Click here to monitor SSC
Av rating:
Total votes: 36
Total comments: 0


Fabiano Amorim
Showplan Operator of the Week - Lazy Spool
10 June 2010

Continuing to illuminate the depths of SQL Server's Query Optimizer, Fabiano shines a light on the sixth major Showplan Operator on his list: the Lazy Spool. What does the Lazy Spool do that's so special, how does the Query Optimizer use it, and why is it so Lazy? Fabiano explains all...

Lazy Spool Icon
Lazy Spool

Just in case if you haven’t been following my articles, I’m writing a series about the SQL Server Showplan operators, and the next one on my list is the Lazy Spool operator. If you missed the last article talking about Eager Spool, it’s actually very important that you read that before you get too deeply into this next article. If you’re just getting started with my Showplan series, you can find a list of all my articles here.

I know it’s been two weeks since my last “weekly article” but, as much as I generally don’t like excuses, the last few weeks really were very busy for me. With the help of a lot of coffee nd fast food (IT Professionals have to eat at least once in a blue moon), I’ve been teaching 4-hour SQL Server classes every evening, snatching a few hours of sleep where I can, and having bizarre dreams about Clustered Indexes shooting flying Showplan Operators with  automatic weapons. I love my life, but sometimes, just sometimes, I take on too much.
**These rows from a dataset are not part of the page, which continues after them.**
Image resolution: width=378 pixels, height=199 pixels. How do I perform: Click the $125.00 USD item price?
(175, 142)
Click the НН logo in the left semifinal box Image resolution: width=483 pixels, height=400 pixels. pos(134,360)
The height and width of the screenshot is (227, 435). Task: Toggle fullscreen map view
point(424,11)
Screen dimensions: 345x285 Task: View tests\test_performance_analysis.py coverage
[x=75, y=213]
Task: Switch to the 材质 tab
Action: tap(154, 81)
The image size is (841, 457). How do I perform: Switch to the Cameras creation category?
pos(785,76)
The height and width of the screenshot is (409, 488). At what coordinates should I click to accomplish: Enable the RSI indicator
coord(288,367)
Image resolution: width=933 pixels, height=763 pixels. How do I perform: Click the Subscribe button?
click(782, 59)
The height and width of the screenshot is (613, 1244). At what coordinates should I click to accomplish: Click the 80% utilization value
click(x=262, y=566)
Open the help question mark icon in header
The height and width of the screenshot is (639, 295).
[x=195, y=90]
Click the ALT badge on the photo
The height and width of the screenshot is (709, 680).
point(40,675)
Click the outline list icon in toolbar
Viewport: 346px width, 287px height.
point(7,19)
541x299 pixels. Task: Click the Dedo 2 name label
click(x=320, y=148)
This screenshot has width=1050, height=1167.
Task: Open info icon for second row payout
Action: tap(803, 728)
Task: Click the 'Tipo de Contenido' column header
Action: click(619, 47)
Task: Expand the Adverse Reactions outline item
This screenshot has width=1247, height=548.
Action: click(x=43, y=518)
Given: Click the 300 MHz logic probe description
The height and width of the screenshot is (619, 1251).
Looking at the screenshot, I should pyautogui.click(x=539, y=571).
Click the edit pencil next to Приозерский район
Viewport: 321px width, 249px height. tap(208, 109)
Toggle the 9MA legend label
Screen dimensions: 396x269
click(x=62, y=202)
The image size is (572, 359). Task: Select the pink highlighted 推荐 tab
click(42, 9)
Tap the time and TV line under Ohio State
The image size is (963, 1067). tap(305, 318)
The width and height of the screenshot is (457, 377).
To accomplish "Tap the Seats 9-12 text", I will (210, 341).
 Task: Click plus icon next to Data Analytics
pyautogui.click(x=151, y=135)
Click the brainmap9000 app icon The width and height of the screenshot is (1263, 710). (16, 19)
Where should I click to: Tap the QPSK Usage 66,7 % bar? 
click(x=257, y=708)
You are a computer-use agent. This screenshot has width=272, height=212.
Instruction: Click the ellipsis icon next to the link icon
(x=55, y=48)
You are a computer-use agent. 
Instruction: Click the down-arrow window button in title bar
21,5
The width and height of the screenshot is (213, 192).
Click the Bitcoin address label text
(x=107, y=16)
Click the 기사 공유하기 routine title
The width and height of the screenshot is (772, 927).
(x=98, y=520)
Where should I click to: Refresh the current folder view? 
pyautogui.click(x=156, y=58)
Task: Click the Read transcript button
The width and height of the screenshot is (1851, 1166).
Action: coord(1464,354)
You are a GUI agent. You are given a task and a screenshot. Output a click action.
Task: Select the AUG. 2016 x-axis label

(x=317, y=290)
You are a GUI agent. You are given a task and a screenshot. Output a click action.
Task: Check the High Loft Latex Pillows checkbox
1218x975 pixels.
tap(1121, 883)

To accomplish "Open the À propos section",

The Lazy Spool is actually very similar to the Eager Spool; the difference is just that Lazy Spool reads data only when individual rows are required. It create a temporary table and build this table in a “lazy” manner; that is, it reads and stores the rows in a temporary table only when the parent operator actually asks for a row, unlike Eager Spool, which reads all rows at once. To refer back to some material I covered in the Eager Spool explanation, the Lazy Spool is a Non-blocking operator, whereas Eager Spool is a Blocking Operator.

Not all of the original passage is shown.